At a Feb. 2 public hearing, the city presented an amended environmental determination to add a Larkin Avenue water‑main lining and service reconfiguration to the IEPA-funded Grand Prairie/Lake Michigan distribution project; officials said impacts will be temporary and several agencies returned unlikely‑to‑impact findings.

Crest Hill held a public hearing Feb. 2 to present an amended Preliminary Environmental Impacts Determination required by the Illinois Environmental Protection Agency for a multi‑phase water‑system improvement plan that would add a Larkin Avenue water‑main lining and service reconfiguration.

City Engineer Ron Wiedemann told the council the change would be included with the project plan submitted to the IEPA. “What we're adding is Larkin Avenue Watermain that will be included in our lining phase 4 extension,” Wiedemann said, outlining existing work on Broadway, Theodore Street and other lining phases and noting a planned 3.5‑million‑gallon ground storage tank and receiving stations.

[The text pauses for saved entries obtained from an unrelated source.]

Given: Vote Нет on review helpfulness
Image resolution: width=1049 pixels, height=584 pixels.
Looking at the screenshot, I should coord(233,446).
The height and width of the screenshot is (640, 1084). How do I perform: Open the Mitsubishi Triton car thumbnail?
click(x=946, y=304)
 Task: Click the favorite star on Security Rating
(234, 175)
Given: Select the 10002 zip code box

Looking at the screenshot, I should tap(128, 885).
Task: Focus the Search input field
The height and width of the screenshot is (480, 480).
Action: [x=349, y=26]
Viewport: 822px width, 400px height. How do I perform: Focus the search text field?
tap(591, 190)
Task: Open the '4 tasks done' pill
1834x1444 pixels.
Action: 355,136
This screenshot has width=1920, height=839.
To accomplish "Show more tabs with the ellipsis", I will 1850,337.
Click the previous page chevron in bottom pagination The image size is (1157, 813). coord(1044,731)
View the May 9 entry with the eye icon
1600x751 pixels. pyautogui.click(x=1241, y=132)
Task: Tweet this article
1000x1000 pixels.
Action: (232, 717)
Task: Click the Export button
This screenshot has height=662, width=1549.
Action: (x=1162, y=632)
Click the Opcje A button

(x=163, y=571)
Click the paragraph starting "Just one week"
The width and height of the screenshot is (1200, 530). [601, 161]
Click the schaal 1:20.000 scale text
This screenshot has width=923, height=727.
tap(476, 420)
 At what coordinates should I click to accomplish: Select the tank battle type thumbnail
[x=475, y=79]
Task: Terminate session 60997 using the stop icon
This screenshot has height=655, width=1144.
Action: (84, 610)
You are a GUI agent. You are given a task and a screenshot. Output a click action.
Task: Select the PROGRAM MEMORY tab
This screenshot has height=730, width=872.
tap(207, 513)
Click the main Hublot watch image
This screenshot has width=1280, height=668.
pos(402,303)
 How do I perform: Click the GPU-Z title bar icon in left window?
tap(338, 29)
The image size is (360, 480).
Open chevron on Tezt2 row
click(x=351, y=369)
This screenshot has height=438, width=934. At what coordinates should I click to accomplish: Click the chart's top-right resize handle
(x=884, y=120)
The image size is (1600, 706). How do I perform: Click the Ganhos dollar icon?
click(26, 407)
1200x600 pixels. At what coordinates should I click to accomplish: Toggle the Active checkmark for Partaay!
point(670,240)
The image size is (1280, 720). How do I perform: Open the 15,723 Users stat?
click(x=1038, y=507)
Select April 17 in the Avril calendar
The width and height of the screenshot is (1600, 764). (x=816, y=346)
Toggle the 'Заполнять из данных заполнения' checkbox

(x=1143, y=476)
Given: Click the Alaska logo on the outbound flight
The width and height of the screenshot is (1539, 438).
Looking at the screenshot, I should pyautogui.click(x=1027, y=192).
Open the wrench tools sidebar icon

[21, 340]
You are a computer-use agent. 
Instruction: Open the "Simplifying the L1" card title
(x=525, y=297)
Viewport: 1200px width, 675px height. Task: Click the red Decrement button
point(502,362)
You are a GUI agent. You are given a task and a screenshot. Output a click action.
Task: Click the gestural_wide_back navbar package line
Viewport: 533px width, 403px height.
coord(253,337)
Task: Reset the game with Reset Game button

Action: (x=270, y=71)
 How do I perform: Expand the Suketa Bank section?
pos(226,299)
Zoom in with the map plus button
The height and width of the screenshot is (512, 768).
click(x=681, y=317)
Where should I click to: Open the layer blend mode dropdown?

Wiedemann said the Larkin Avenue work is proposed because of recurring issues in the area between Burger King and Popeye's and because crews will already be mobilized for lining work. He described the design as re‑routing some services so portions of the older main would be abandoned in place and retied behind buildings to minimize surface disruption.

Council members pressed for details on traffic and business access during construction. Wiedemann said most construction will occur behind structures and that temporary services will be run to maintain operations for restaurants and service businesses. “We have to run a temporary service to service both of those facilities while the construction's going on,” he said, adding that drive‑through access should remain open.

Wiedemann also said the city had consulted federal and state resource agencies; the Illinois Department of Natural Resources and other reviewers returned findings that the work is unlikely to have impacts on endangered‑species habitat or other protected resources. He said the environmental document is available for public inspection at the clerk’s office and that the comment period will close at the end of business Feb. 17, 2026.

The council opened and closed the hearing the same evening; no written or oral objections required changes during the meeting. The hearing record and the city's request for IEPA funding are the next steps in the process; the engineers said final construction timing will depend on funding, seasonal constraints and coordination with other lining phases.

The council listed the project documents and environmental determination in the clerk's office for residents to review and asked staff to forward public comments to Chris Covert, the IEPA project manager.